Now, if we increase the number of cores in a system, then it becomes possible to break the work into pieces and have it completed much easier. This is where the T/N formula comes in, where T is the number of tasks to perform and N is the number of execution threads that the system can execute. Obviously, we could load the maximum number of jobs on few cores and brute force them to fix them. The problem is that this measure is counterproductive because it benefits the most modern CPUs, which have higher performance individually on each core.

However, dividing the work between different cores is additional work that is usually given to a core that acts as a conductor and has to do the following tasks:

You have to create processes and task lists and have good control of it at all times.
They must know how to predict at all times when a task begins and ends, including the time it takes to finish one and start another.
The different kernels must have the ability to send a signal to the main kernel to know when a process starts and ends.

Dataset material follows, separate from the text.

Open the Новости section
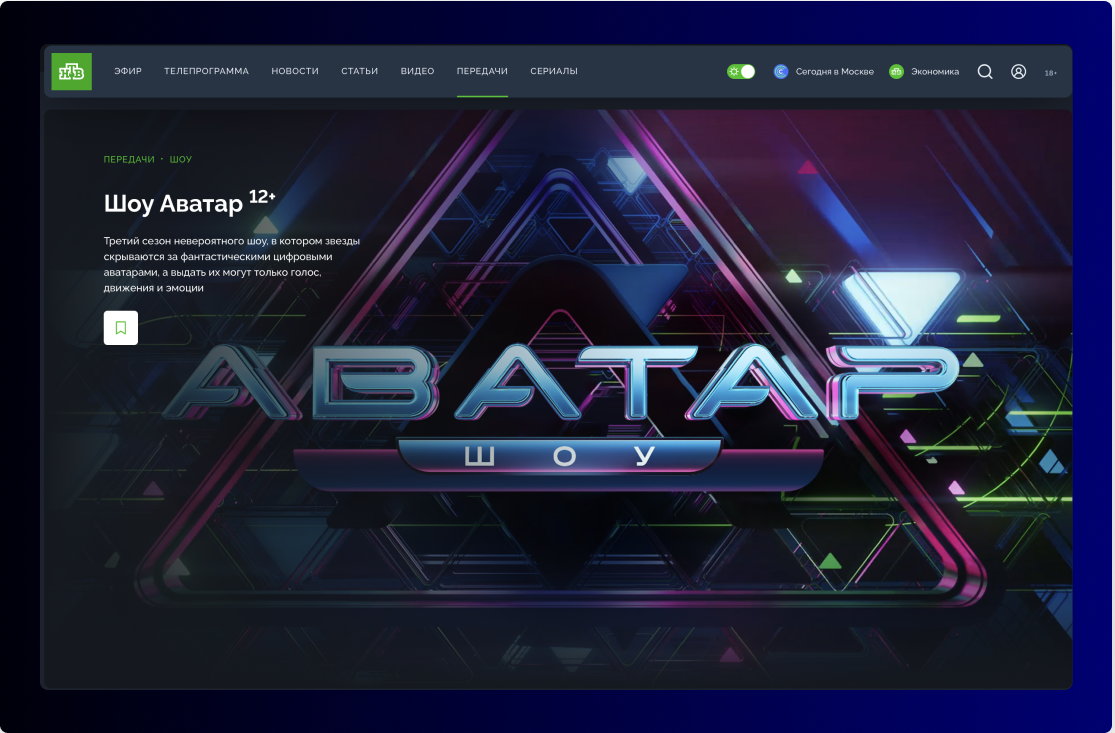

This solution was adopted by SONY, Toshiba and IBM in the Cell Broadband Engine, the central processor of the PS3 where a master core was in charge of directing the rest. Although much further back it was adopted by the Atari Jaguar. For PS4 SONY did not repeat this model again and nobody has implemented it on the PC because it is a nightmare, however, it is the most efficient way to divide the work.

Not everything can run on multiple cores

If we ask ourselves if we can divide any task into subtasks to distribute in a greater number of cores indefinitely, the answer is no. Specifically, we have to classify tasks into three different types:

Those that can be totally parallelized and, therefore, divided between the different cores that the central processor has.
Tasks that can be run partially in parallel.
Parts of the code that cannot be executed in parallel.

In the first case, T/N is applied to 100%, in the second case, we already enter the so-called Amdahl’s Law where the acceleration due to increasing the number of cores is partial and in the third case we simply need all the power of a single core for that task,

What differentiates the CPU from the GPU in multithreading

Here we come to a differential point, every GPU or graphics chip has a control unit that is responsible for reading the command lists and distributing them among the different GPU cores and even among the different units. This is a hardware-level implementation of the previous case and works perfectly in any configuration where you want to saturate, as long as there is work, and therefore keep as many cores busy as possible. However, we must understand that the concept thread of execution in a GPU always corresponds to a corresponding data and its list of instructions. That is, a pixel, vertex or any data.

Which makes them easy to parallelize. That is, if we wanted to fry an egg, the process in the CPU would be to fry the egg, which would be totally sequential. On the other hand, in the graphics chip, a task would simply be to heat oil or add an egg to the pan. All of this would not speed up frying one egg, but several, which is why GPUs are better for tasks such as calculating millions of polygons or pixels at the same time, but not for sequential tasks.